9) Enemas, inserted into the anus to provide
lubrication up to the rectum, are used break up stool for elimination. They are used as a last effort to relieve
constipation, partially due to the discomfort and embarrassment they may
cause to the patient. However, they are
also detrimental to the body as they disrupt the normal bodily process and
cause dependence. Frequent use of enemas
causes shut-down of effort, and just a few usages sometimes decreases the
body’s ability to normally expel feces. Enemas
should only be used when all other interventions fail to evacuate the
patient’s bowel. For an enema using
small amount of fluid, place the patient on the left side with right leg over
the left for support and both knees flexed to chest. Ensure towels, bedpan, and cleaning items are
readily available. Have the patient
breathe out though the mouth, which helps to relax the external sphincter. Assess for hemorrhoids that could decrease
visual ability for placing the enema tube and/or increase risk for
bleeding. Lubricate tip of enema tube,
separate buttocks, and insert tip of enema tube into the anus to instill
fluid. The fluid should be retained for
a period as indicated per package or physician instructions for best
results. When the process is complete
according to directions, provide full and gentle hygiene to the genitourinary
and anal areas. Be aware that
embarrassment and apprehension may be more paramount than the actual discomfort
of the process. Provide gentle care
and explain procedural details throughout the process.
Considerations for Diarrhea:
1) Diarrhea is the
presence of unformed stools that may be loose to watery that occur
frequently and are unusual for the patient.
Besides the loss of water that is unable to be recaptured normally by
the large intestine, essential electrolytes are lost.
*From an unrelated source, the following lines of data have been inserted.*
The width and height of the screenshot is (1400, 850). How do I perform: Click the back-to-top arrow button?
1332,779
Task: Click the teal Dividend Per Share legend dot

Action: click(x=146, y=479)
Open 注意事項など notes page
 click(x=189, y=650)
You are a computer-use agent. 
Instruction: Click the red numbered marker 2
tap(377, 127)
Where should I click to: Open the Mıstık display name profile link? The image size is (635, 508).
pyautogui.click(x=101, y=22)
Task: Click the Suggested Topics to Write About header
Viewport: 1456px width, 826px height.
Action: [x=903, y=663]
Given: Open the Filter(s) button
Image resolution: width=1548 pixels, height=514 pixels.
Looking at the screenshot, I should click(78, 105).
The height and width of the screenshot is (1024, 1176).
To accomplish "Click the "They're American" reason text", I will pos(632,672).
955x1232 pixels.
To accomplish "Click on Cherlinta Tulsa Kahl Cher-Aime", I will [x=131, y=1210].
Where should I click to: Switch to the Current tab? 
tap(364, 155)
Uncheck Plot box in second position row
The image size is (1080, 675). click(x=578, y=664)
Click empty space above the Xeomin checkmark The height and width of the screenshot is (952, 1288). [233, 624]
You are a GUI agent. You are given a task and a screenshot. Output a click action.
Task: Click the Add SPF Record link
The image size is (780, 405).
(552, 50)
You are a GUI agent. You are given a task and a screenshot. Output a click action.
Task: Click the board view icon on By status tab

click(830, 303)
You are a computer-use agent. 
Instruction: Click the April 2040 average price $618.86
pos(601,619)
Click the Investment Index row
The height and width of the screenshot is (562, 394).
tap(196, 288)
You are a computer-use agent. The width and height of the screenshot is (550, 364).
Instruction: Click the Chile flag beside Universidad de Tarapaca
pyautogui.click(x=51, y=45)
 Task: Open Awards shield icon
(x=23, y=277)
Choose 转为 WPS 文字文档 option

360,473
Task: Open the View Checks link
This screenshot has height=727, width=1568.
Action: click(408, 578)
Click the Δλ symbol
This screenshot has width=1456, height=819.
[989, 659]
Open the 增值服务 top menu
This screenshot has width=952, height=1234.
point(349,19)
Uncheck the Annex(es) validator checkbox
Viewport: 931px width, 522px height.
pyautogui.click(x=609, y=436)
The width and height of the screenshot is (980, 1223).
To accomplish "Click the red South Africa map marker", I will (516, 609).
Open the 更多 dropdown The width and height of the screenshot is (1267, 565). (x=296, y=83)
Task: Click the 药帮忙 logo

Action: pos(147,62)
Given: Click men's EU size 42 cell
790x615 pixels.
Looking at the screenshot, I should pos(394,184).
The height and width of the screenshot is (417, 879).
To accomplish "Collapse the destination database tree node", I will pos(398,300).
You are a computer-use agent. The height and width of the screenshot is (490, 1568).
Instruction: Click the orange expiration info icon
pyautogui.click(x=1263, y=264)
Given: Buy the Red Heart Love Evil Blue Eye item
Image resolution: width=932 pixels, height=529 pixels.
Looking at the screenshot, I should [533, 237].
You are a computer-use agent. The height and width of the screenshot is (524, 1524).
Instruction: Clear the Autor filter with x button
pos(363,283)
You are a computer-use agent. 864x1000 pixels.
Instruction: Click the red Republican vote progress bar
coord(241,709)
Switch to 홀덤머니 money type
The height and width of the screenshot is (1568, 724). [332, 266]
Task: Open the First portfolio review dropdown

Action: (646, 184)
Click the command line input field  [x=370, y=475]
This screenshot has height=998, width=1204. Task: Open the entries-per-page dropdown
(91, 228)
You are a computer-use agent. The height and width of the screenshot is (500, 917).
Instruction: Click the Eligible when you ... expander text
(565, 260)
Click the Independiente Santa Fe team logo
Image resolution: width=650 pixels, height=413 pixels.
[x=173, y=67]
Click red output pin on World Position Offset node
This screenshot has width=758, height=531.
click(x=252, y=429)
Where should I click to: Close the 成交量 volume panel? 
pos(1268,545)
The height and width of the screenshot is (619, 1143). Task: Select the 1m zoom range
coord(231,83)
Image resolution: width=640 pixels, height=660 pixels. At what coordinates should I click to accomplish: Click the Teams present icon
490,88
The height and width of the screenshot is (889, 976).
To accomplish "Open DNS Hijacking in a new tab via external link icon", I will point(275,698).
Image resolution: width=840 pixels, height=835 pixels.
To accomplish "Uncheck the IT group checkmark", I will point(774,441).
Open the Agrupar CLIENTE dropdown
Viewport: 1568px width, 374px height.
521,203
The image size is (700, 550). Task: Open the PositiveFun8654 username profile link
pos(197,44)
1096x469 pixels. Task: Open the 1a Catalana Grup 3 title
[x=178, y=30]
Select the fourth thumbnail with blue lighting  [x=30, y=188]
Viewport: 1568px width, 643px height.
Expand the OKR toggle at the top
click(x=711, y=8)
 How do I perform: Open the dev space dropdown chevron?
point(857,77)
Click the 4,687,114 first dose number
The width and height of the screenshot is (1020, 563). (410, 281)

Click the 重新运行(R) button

Ultimately, the patient may exhibit
dehydration, heart arrhythmias when the condition is long-lasting, and skin
breakdown from recurrent presence and cleaning of stool. This condition can be caused, for example, by
diet, infection, food consumption, or medications.
2) Cause needs to be
determined. Due to the rapid passing
of the stools through the large colon, there is insufficient time for the colon
to return water from stools back to the body.
When water is not recovered by the colon, other essential chemicals,
such as electrolytes which aid in cardiac function, are also lost. Look for dietary changes, gastrointestinal
infections, additions of medications such as antibiotics, and changes due to
3) Diarrhea may be caused by recent
administration of antibiotics which destroy the normal flora of the GI tract. Often administration of yogurt or other
over-the-counter probiotics will help remedy this cause.
4) Dehydration is often exhibited. Headaches, decreases in consciousness,
decreases in urinary output, and hyperventilation (increased rate of breathing)
often occur. Fluid intake needs to
offset the fluid lost due to diarrhea.
Consult physician should any of these be noted.
5) Assess the stool for consistency, color,
and volume. This should also be
reported to the physician.
6) Skin breakdown is common with diarrhea. Check the outer skin for any signs of
breakdown such as non-blanchable skin, lack of normal skin tension, or
discoloration. Separate the buttocks to
view the anus and inner-lying areas for excoriation, abrasions, redness,
irritation, or breakdown. Wash and dry
gently in a patting motion – do not rub.
Apply protective ointments such as A+D Ointment.
7) Anti-diarrheal medications can be given
but caution should be used to ensure their administration does not cause
constipation. Home and
over-the-counter remedies include strong tea, rice, whey, Pepto-Bismol. When bouts of diarrhea have decreased, resume
the normal diet slowly to further calm and allow healing of the irritated
intestinal mucosa (lining) until fully healed.